Growing concerns over poor air quality, especially in urban and industrial regions, have led to increased global demands for advanced air-purification technologies. However, the stability and airborne pollutant control abilities of the available air-purification materials under diverse environmental conditions are limited. Thus, the advanced development of filtration materials that can effectively control different types of pollutants, such as particulate matter (PM) and gaseous pollutants, simultaneously has attracted attention. The zeolitic imidazolate framework (ZIF), a type of porous metal–organic framework (MOF), is a promising material for capturing weakly acidic toxic gases such as SO2 owing to its excellent adsorption performance and high thermal and chemical stability.
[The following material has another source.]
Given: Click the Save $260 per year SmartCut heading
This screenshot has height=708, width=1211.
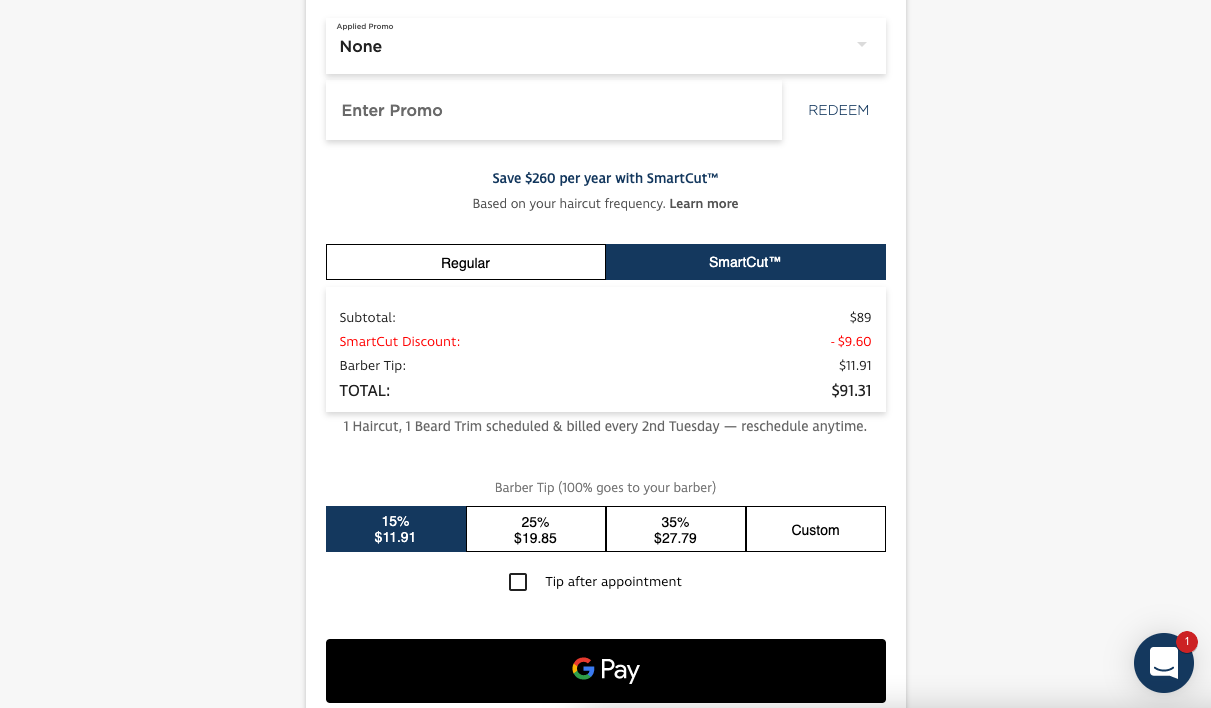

In this study, we successfully developed an ultrastable necklace-like multifunctional hybrid membrane via the cetyltrimethylammonium bromide-assisted in situ growth of zeolitic imidazolate framework (ZIF)-67 crystals on electrospun Co2+-doped poly­(vinylidene fluoride) nanofibers (70 nm) that can be used in different moisture environments to achieve sustainable air-filtration performance. The hybrid nanocomposite membrane demonstrated excellent performance for the simultaneous control of intractable fine PM0.3 (filtration efficiency, 99.461%) and SO2 (adsorption capacity, 1476.5 mg g–1) under different humidity conditions. This study contributes to the optimal synergistic integration of the advanced metal–organic framework (MOF)-nanofiber nanocomposite membranes and can guide the rational design and conceptualization of a facile and novel membrane for various applications in the environmental science and energy fields.